Джабраил ненадолго притих, но после так зарычал, что армяне всерьез могли бы подумать об инопланетном вмешательстве в карабахскую проблему. Мы в тревоге скрутили ему руки за спину, заткнули рот кляпом. И, столпившись вокруг “пленного”, задали себе сакраментальный вопрос всех времен – “что делать”?
– И зачем мы взяли этого борова в разведку? – спросил с досадой наш комвзвод Мирсадык, по прозвищу “Мулла”. До войны, в свободное от безделья время, он промышлял на кладбище, читая усопшим сомнительного текста и происхождения молитвы. Не знаю, как его старания воспринимали жмурики, но духовную кликуху он заработал честно. И теперь, степенно поглаживая свою козлиную бороду, он произнес вслух мучающий всех нас вопрос:
– И как же мы его тащить будем обратно?
– Да его легче разделать, чем тащить, – взорвался Черный Магомед, видимо, с отвращением представляя себе эту картину. – Этот сукин сын весит полтонны…
– Слушай, джан кардаш[22 - джан кардаш – обиходное у азербайджанских лезгин. Смысловое – очень дорогой, любимый брат.], тут тебе не бойня, а Джабраил не баран, – огрызнулся на него Лезги Гюлахмед, намекая на его нелицеприятную профессию мясника. Они с Джабраилом были большими друзьями, друг в друге души не чаяли. И теперь он честно выполнял свой дружеский долг. – Откройте ему рот. О Аллах, он же задохнется!
Почувствовав поддержку, герой нашего рассказа начал мычать с удвоенной энергией, словно требуя прислушаться к Гюлахмеду.
– Если мы откроем ему рот, то армяне закроют наш, – глубокомысленно изрек невозмутимый Садык. В молодости он усердно занимался еще и йогой, и, хотя последнее никак не сочеталось с его солидным брюхом, нордический характер он сохранил.
Мы дружно посмотрели на нашего уважаемого командира, ожидая от него решения этой непростой задачи.

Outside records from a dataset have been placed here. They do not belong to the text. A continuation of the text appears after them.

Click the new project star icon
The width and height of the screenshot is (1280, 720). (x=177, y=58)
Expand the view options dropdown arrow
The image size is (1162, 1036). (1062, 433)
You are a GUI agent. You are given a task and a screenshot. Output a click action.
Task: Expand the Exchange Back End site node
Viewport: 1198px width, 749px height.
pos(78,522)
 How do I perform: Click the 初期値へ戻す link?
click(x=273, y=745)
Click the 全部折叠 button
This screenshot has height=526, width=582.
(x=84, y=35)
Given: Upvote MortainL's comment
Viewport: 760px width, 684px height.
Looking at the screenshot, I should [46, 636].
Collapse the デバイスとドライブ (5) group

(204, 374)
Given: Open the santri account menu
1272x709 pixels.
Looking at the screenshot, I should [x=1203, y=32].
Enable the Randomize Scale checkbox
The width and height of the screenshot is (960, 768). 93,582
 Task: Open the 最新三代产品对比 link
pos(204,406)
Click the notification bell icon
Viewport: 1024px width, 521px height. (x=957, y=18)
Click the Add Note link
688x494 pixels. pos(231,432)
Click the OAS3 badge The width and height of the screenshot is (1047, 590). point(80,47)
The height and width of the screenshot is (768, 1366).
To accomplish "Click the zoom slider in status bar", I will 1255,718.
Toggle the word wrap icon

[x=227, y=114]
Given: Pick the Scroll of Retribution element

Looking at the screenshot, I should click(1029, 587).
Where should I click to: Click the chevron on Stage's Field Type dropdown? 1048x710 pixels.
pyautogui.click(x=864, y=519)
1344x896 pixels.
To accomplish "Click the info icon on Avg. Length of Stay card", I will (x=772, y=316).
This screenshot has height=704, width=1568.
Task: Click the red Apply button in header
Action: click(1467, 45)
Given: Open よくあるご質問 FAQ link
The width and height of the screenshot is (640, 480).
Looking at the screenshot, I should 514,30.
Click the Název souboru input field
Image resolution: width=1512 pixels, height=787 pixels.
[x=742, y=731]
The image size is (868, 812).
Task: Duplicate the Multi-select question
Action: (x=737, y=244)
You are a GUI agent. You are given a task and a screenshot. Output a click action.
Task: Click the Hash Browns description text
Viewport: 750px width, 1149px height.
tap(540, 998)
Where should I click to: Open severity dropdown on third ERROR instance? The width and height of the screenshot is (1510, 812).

Он, кстати, был в отвратительном настроении, так как страдал расстройством кишечника от немытых лесных плодов и некачественного самогона, извини, командир…
-Мог бы пропустить детали, – проворчал я.
Арзуман пожал плечами и продолжил свой рассказ…
– Так или иначе Балабеков наклоняется к Джабраилу и спрашивает:
– Если откроют рот, будешь орать?
Тот усиленно помотал головой, и командир начал осторожно вынимать кляп. Мы, уверовав, что божественная тишина леса не нарушится глоткой этого Тарзана, свободно вздохнули. Но ненадолго.
Не успели освободить руки мнимого учителя географии, он так заорал, что наши ушные перепонки зазвенели церковным колоколом.
– Вай мама! Вай, я умер уже! Аа-а!..
Мы вновь налетели на него и кое-как засунули этот кляп обратно. Начали прислушиваться к лесу – вроде тишина. Хотя вопль этого недобитого кабана могли бы услышать аж в Ереване.
– Глядя на тебя, братец, можно потерять веру в человека, – процедил сквозь зубы Мулла Садык. – Неужели у тебя нет капли мужества, чтобы пересилить эту боль. Чему ты учил детей в школе?
– Взяточничеству, – залыбился Балабеков, – он у них бабло собирал якобы на веники и на день рождения директора.
– Да он всех нас подставит, – завопил опять Магомед. – Надо от него избавиться по закону военного времени.
Все знали, что Черный должен Джабраилу энную сумму за приобретение российских коров. Потому нам было понятно его служебное рвение.
– Только попробуй, – процедил сквозь зубы верный Гюлахмед и схватился за свой штык-нож, торчащий у него как всегда почему-то над задницей. – Брат мой завещал твой долг мне, если с ним что-то случиться, правда, джан кардаш? – обратился он к пленнику.
Тот опять усиленно закивал, хоть и разрывался от болии страха, и Магомед разочарованно сник. Все знали, что с Лезги Гюлахмедом лучше не связываться, когда он не в кондиции.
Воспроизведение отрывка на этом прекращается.